Still, there’s other significant wrinkles for Heathcott far different than her Artpace days. Though it’s died down a bit, there remains an atmosphere of controversy surrounding James Lifshutz’s development of the Blue Star Arts Complex, dislodging Jump-Start Performance Co. and the Cactus Bra-Three Walls-Stella Haus trio of woman-owned galleries. With Lifshutz’s repeated public declaration that “Art will remain the primary component of the area,” in a very real way, Blue Star Contemporary Art Museum has to work in order to legitimize the whole development enterprise.

Add to this the fact that the entrance to the complex, on the torn-up patch of South Alamo, deters all but seriously-dedicated visitors and that the timeframe for the new pedestrian-friendly sidewalks is wobbly. The art activity in other areas of the city, including the Beacon Hill flowering and On and Off Fredericksburg growing in strength, dilutes some focus, too.

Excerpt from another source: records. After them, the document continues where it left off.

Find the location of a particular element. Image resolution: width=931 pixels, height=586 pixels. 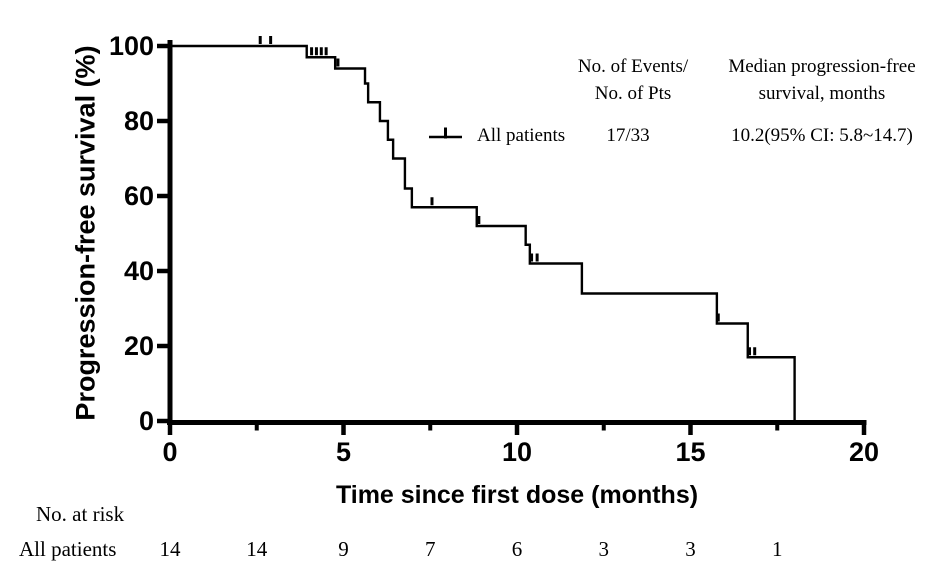

at-risk-value: 7 is located at coordinates (430, 549).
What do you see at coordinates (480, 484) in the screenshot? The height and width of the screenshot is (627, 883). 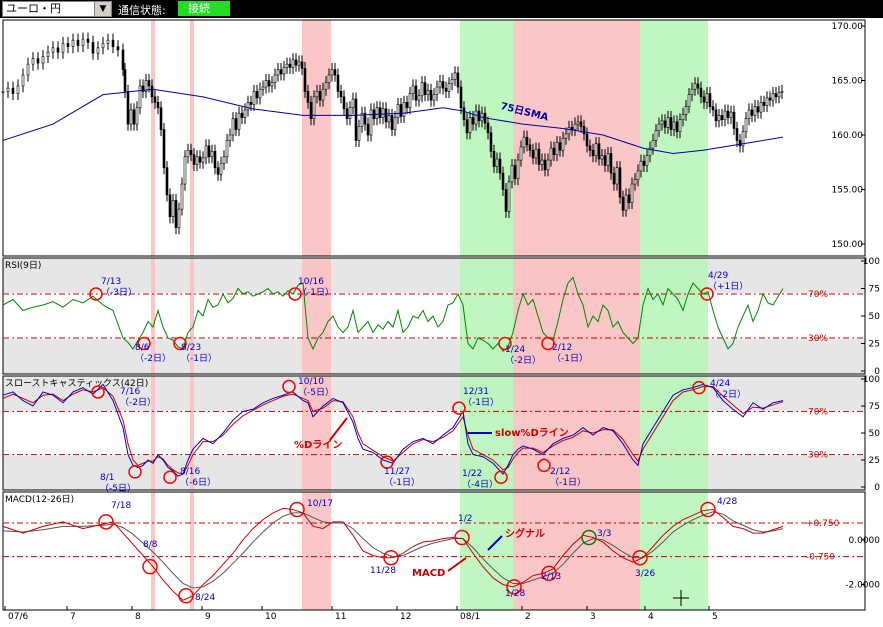 I see `stoch-annotation: （-4日）` at bounding box center [480, 484].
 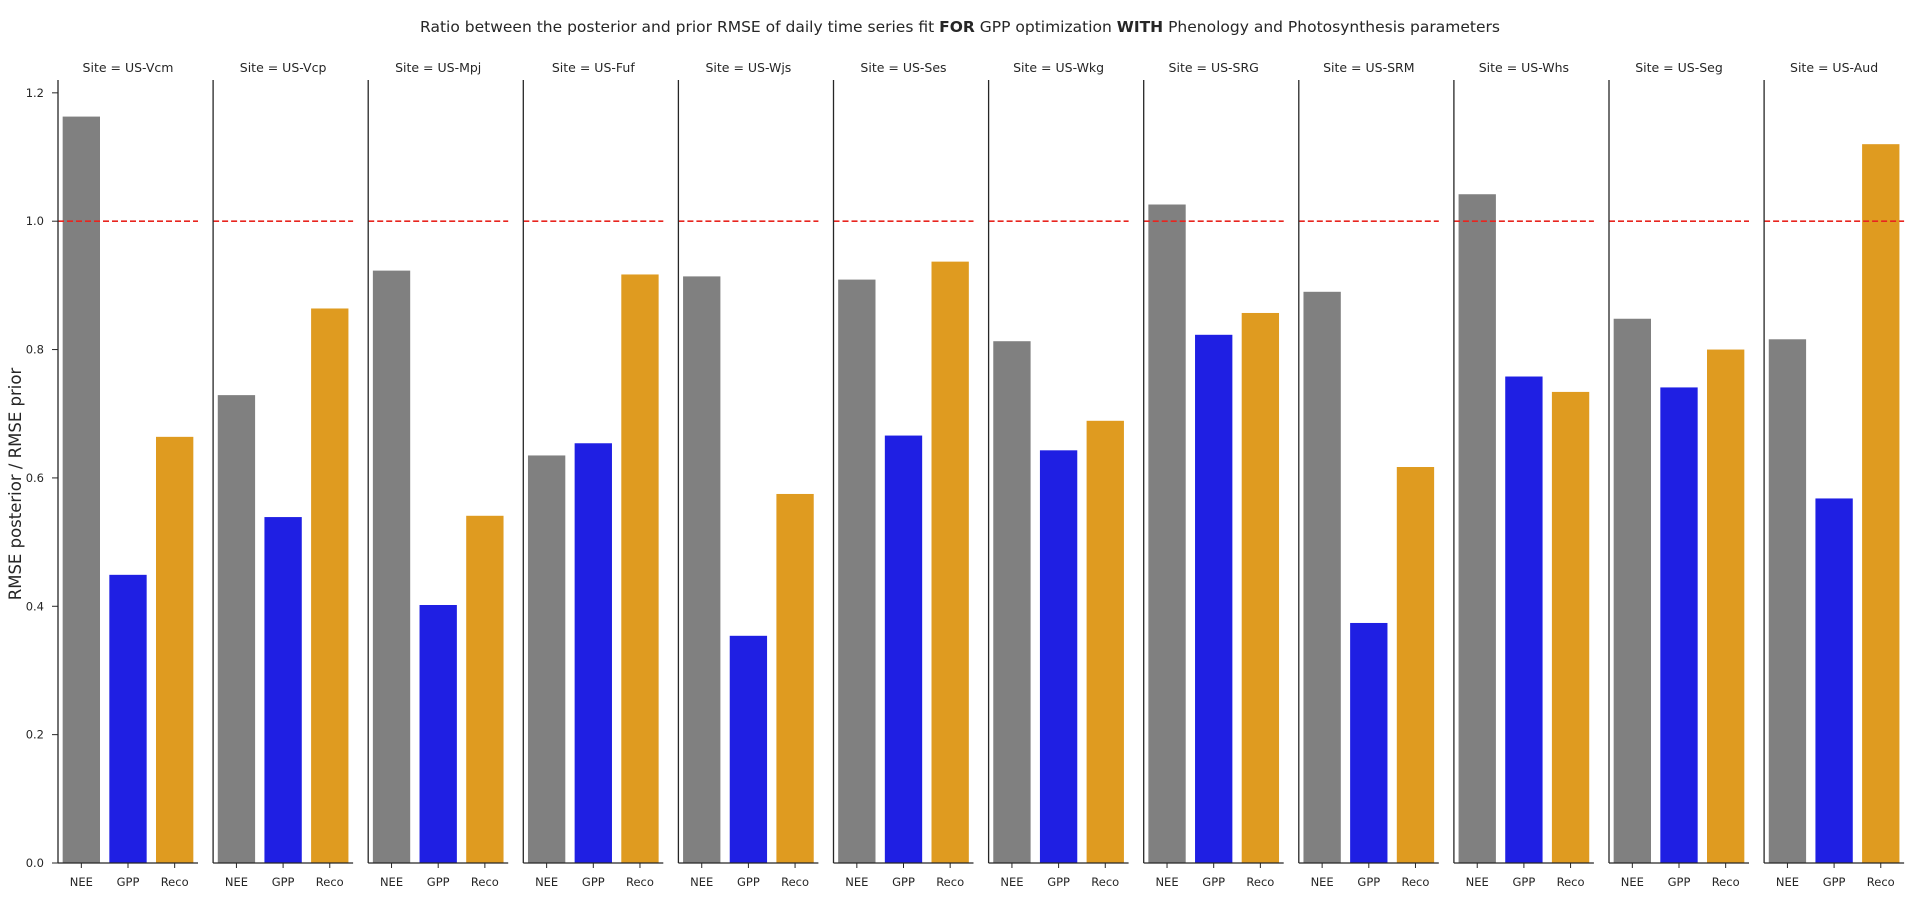 I want to click on facet-title: Site = US-Mpj, so click(x=438, y=68).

It’s not just Lifshutz with a stake; everybody in San Antonio who cares about contemporary art needs the damn thing to work. The gallery system, which I’ve noted in a previous piece, is in promising disarray, but disarray nevertheless. And with last week’s sudden parting of the San Antonio Museum of Art and David Rubin, I’m worried that SAMA is rededicating focus to antiquities and the existing collection over Rubin’s evident efforts in opening it to local contemporary work. Rubin made his presence felt at nearly every major exhibition and event in the community, and his email advisements about opportunities open to local art makers, as well as his public artist talks, have become invaluable. I hope another institution finds use for his talent, advocacy and dedication, because narrowing the number of opportunities for working artists is the last thing we need. I worry that we’re hemorrhaging artists, even as the city has introduced some innovative and commonsensical guidelines for expanded arts funding.

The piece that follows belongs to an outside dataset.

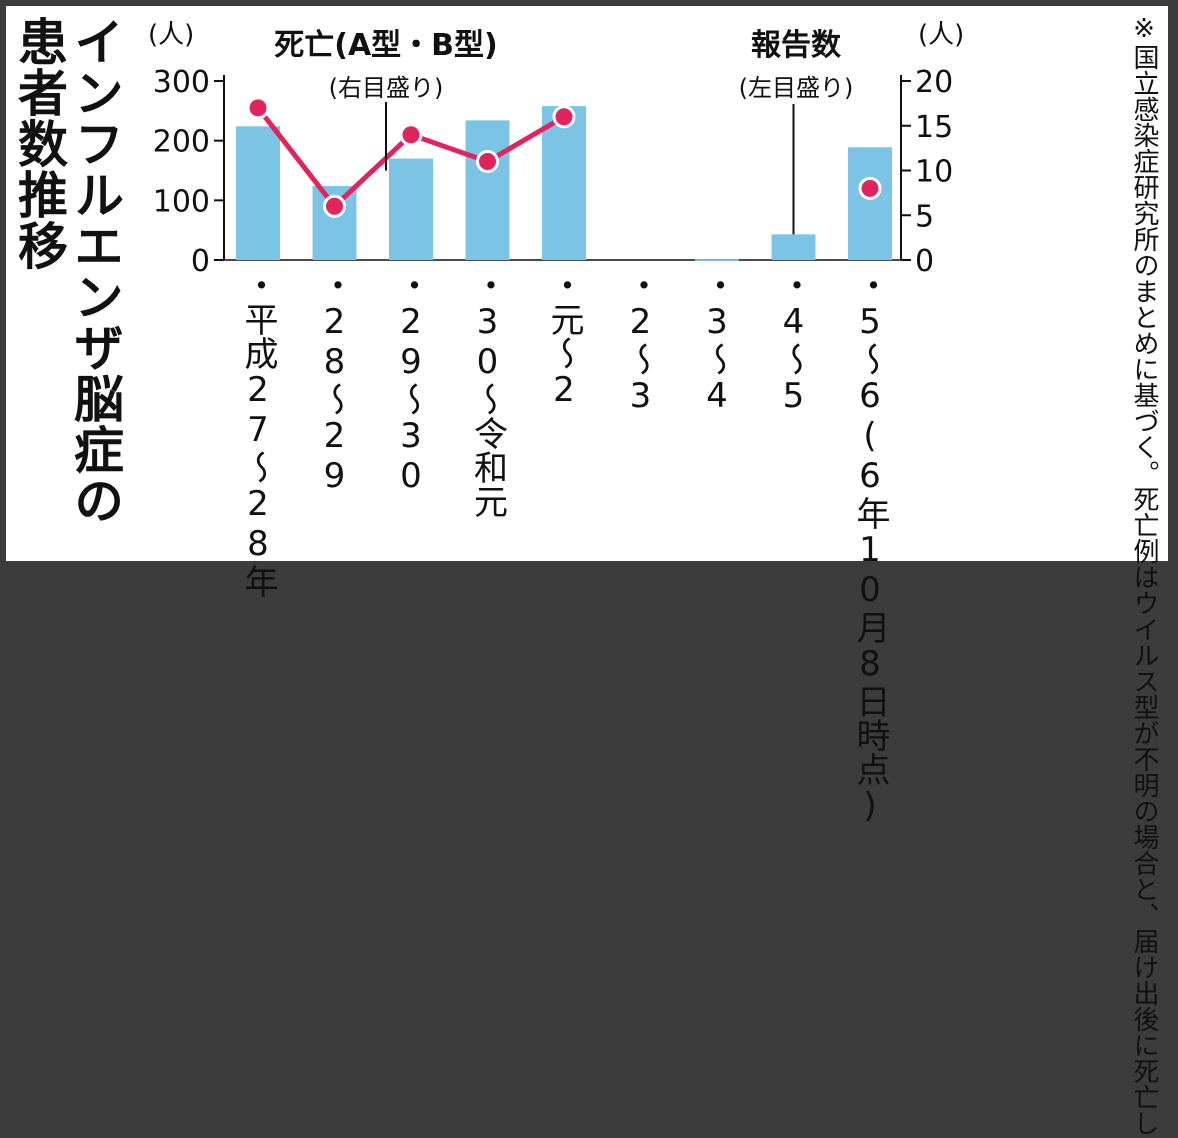  Describe the element at coordinates (794, 342) in the screenshot. I see `x-tick-label-7: ・4〜5` at that location.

All this is to say I’m optimistic about Heathcott as Executive Director at Blue Star. No one person can be a solution—this is the kind of thinking that leads to oligarchic fiefdoms in the first place—but Heathcott’s track record at Artpace has demonstrated real bona fides, and her Blue Star leadership strikes a hopeful note. But will she be able to help overhaul a creaky organization, or was it run as a cliquey, top-down fiefdom for too long?

The burden seems comically huge, but I think she might handle it. Current and former board members exhibited a consensus; she’s smart, capable and a good combination of conceptual strength and administrative know-how.

Penelope Spier, vice chair of Blue Star’s educational committee and head of arts nonprofit 04Arts, says of Heathcott, “It’s a total paradigm shift. Mary can truly communicate with people [and is capable of] creative cooperation—women have relational skills that relate to the future of Blue Star and the future of the art world, [where] the currency is the idea, not the object.”

At Artpace, Heathcott had to navigate a tenuous relationship between outward-looking, art-world prominence and the overlooked needs of local artists. She’s got chops as a curator, having developed Artpace’s Window Works and Hudson (Show)Room presence, managing the logistical variables while opening the organization to innovative work by rising local artists. She’s well versed in dealing with boards, Lord knows. Her master’s degree from the University of Chicago raises her art-world cred. She’s been on the scene for eight years and has made her home here, in Southtown.

What this all amounts to is resolute non-oligarchy. Heathcott has professional ambitions, hopefully; she’s not much use to us if she hasn’t. But a combination of curatorial savvy and organizational know-how, her experience relying on her own map when the existing framework goes awry, stands us in pretty good stead. This is but the beginning; I’m setting out the dilemma and the promise. Blue Star should be rooted for rather than resented. Enough with the chisme; make some proposals.